Con ello, los criterios programáticos expuestos por el jefe del Ejecutivo no se ven cumplidos, perdiendo la gran ocasión para modernizar nuestra Administración pública.

La reforma lo que persigue es suprimir los condicionamientos legales derivados del carácter estatutario de la regulación funcionarial, deslegalizar todas las cuestiones de personal en la Administración publica y dejar sin garantías legales a los funcionarios, a fin de que el Gobierno pueda actuar con absoluta libertad, sin condicionamiento legal de ningún tipo. Por eso la ley no lleva a efecto la necesaria reforma, se limita a facilitarla.

Es, como su nombre indica, una ley para la reforma, que será efectuada por el Gobierno posteriormente -al margen del Parlamento- una vez que hayan desaparecido los condicionamientos legales existentes, una vez que el personal de la Administración pública carezca de capacidad legal de reacción.

Arbitrariedad

En definitiva, se trata de consagrar en el ámbito de la burocracia la arbitrariedad en el sentido técnico de la expresión: ausencia de normas legales que condicionen o limiten la actuación del Gobierno. Ello se puede comprobar en cuestiones tan centrales del régimen estatutario de la función pública como en la selección de personal, la provisión de puestos de trabajo o la promoción funcionarial.

Con ello se entrará necesariamente en una dinámica de absoluta inseguridad jurídica, y en consecuencia en una abierta politización de la Administración pública, de lo que ya tenemos algunos expresivos ejemplos durante el mandato socialista, y que con esta reforma existirá la posibilidad de su generalización a todos los niveles, con riesgo de aumentar el desorden y la ineficacia administrativa.

La falta de criterios legales será llenada por criterios políticos, en contra de la profesionalidad y neutralidad que debe exigirse a los funcionarios.
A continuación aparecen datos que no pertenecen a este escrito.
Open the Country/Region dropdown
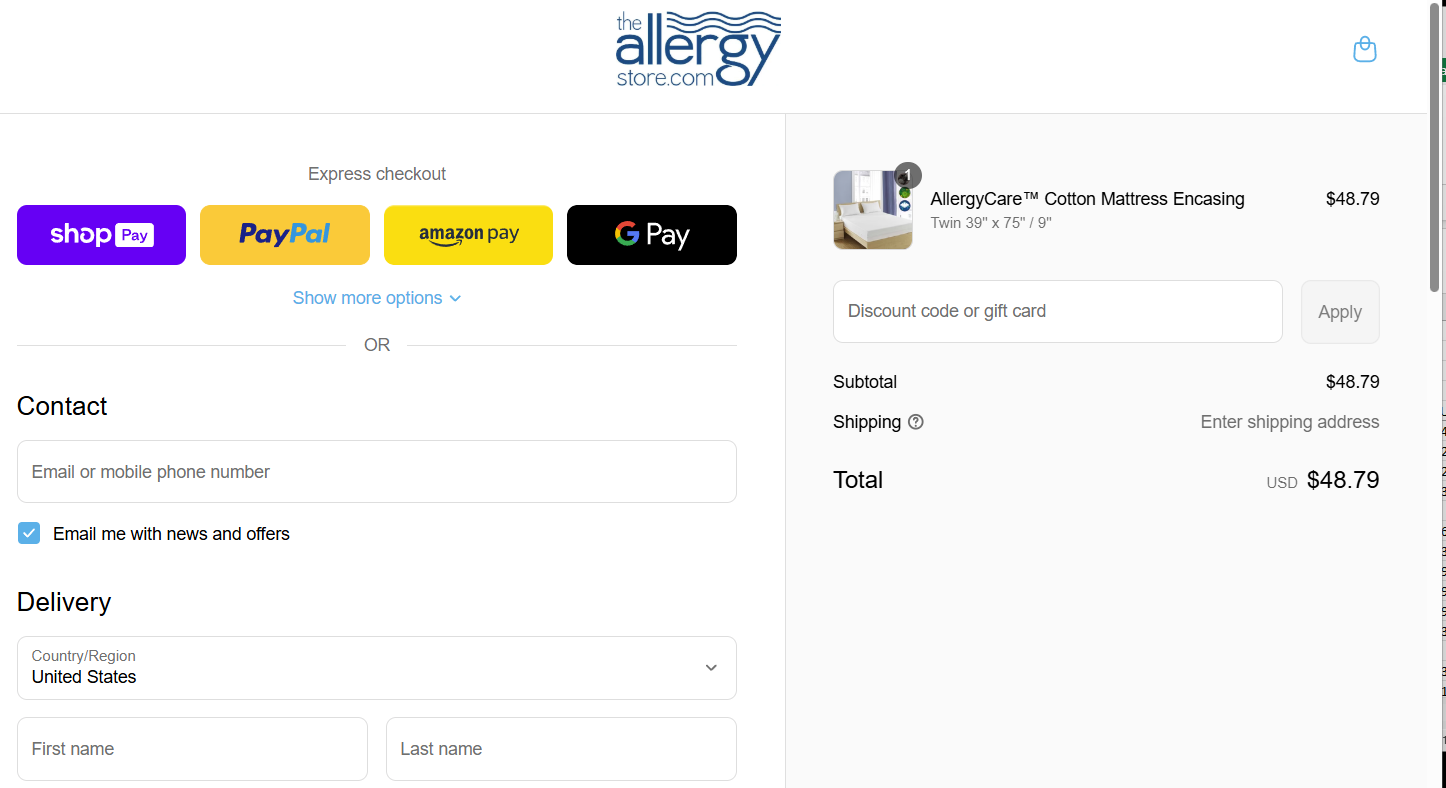1446x788 pixels. point(377,668)
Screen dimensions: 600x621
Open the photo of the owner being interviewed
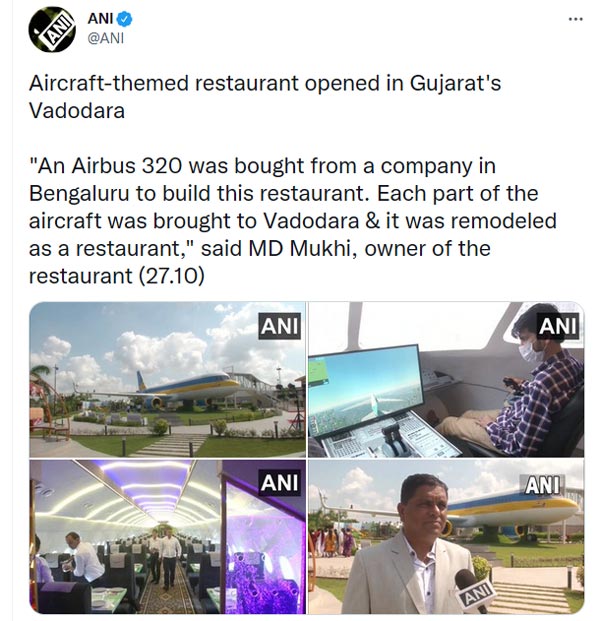pyautogui.click(x=446, y=537)
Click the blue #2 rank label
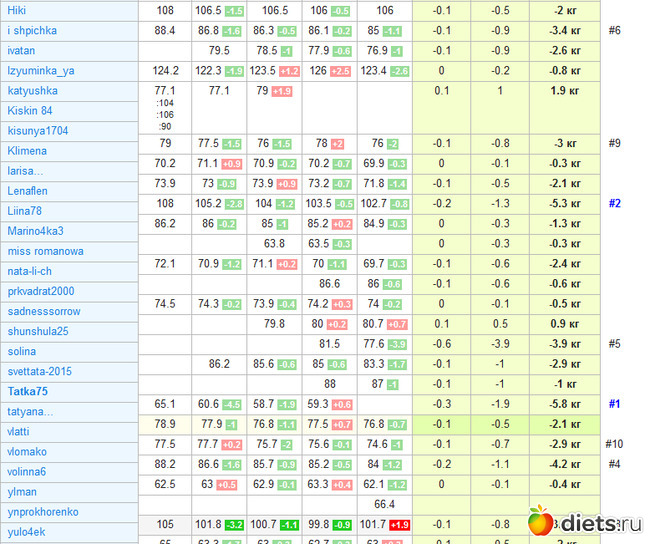The height and width of the screenshot is (544, 650). (614, 204)
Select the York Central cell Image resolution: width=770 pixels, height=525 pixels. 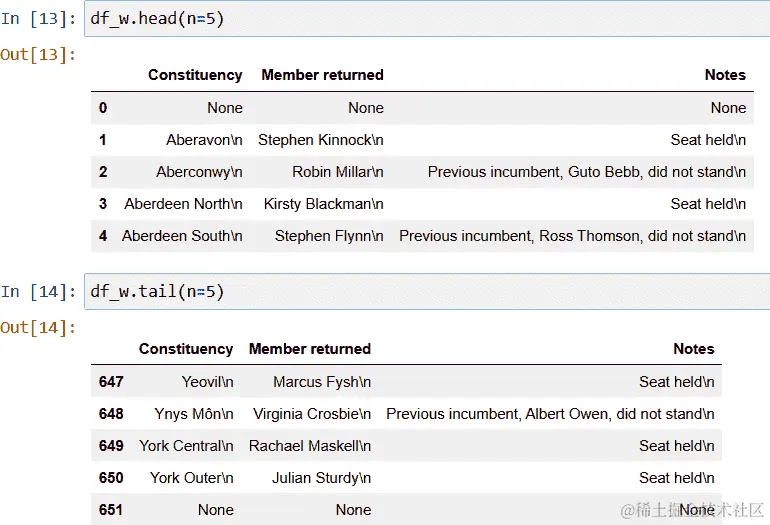[x=186, y=446]
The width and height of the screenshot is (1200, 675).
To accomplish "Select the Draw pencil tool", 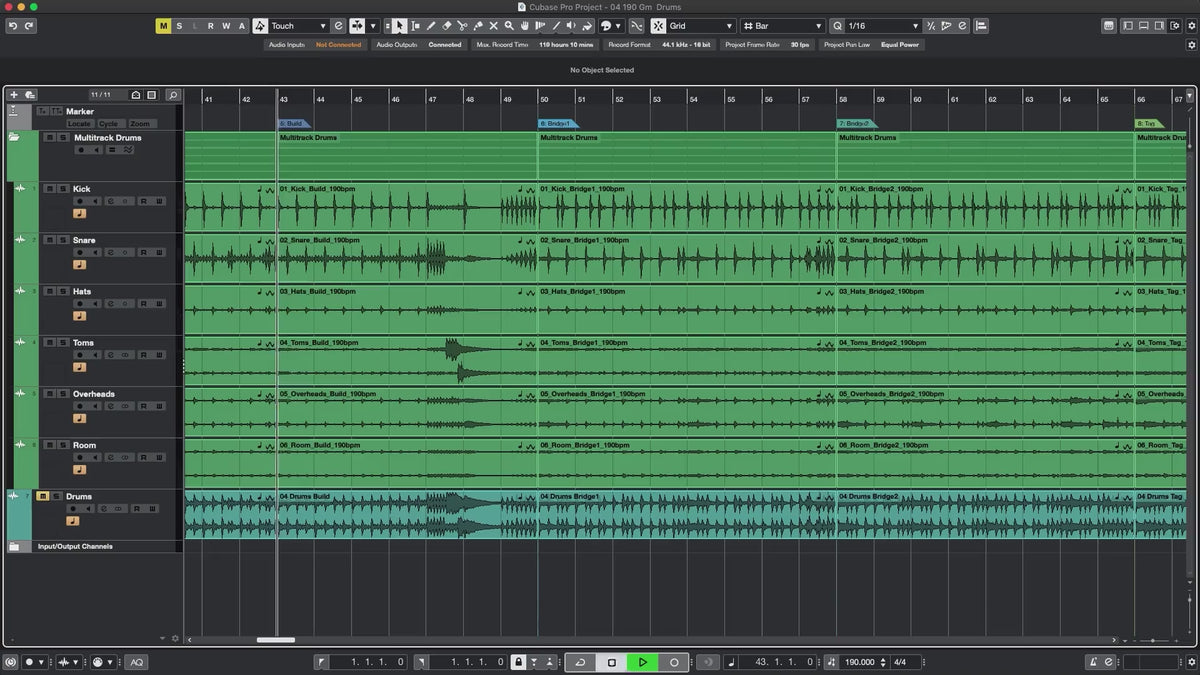I will 431,26.
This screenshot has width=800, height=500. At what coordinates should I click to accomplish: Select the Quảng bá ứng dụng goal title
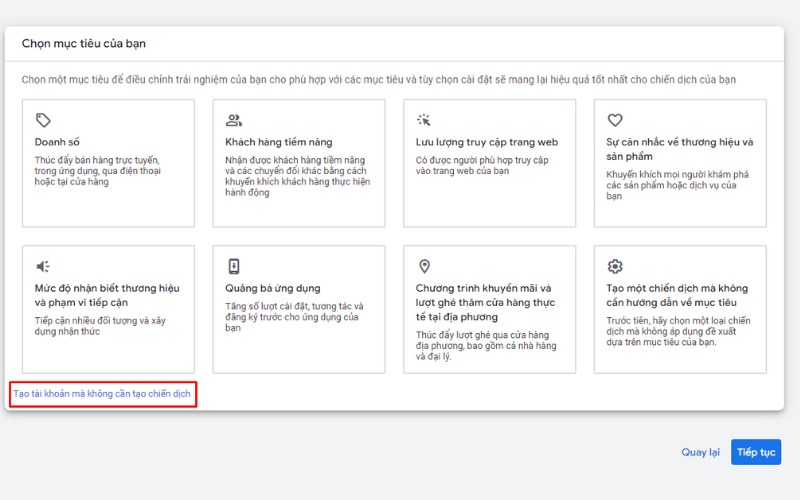pyautogui.click(x=273, y=288)
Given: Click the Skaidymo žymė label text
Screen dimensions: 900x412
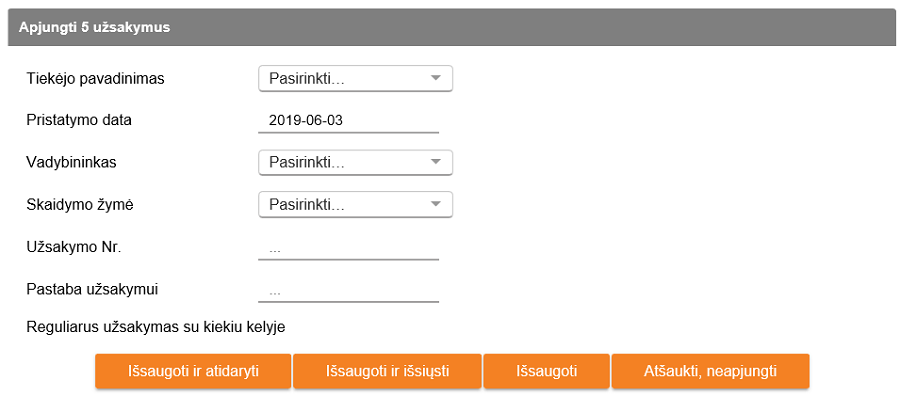Looking at the screenshot, I should (80, 204).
Parece como si el Gobierno quisiera aplicar también en este terreno la máxima de Maquiavelo de que vale más ser temido que amado.

En consecuencia, la reforma no puede ser valorada como un paso adelante en la modernidad del aparato estatal. El cambio proyectado resulta regresivo a fórmulas decimonónicas y se acomoda mejor a los esquemas característicos de países tercermundistas que a los principios propios de un Estado de derecho moderno, como son los que en esta hora de la historia consagra nuestra Constitución.

Juan Luis de la Vallina es catedrático de Derecho Administrativo y diputado de Coalición Popular por Asturias.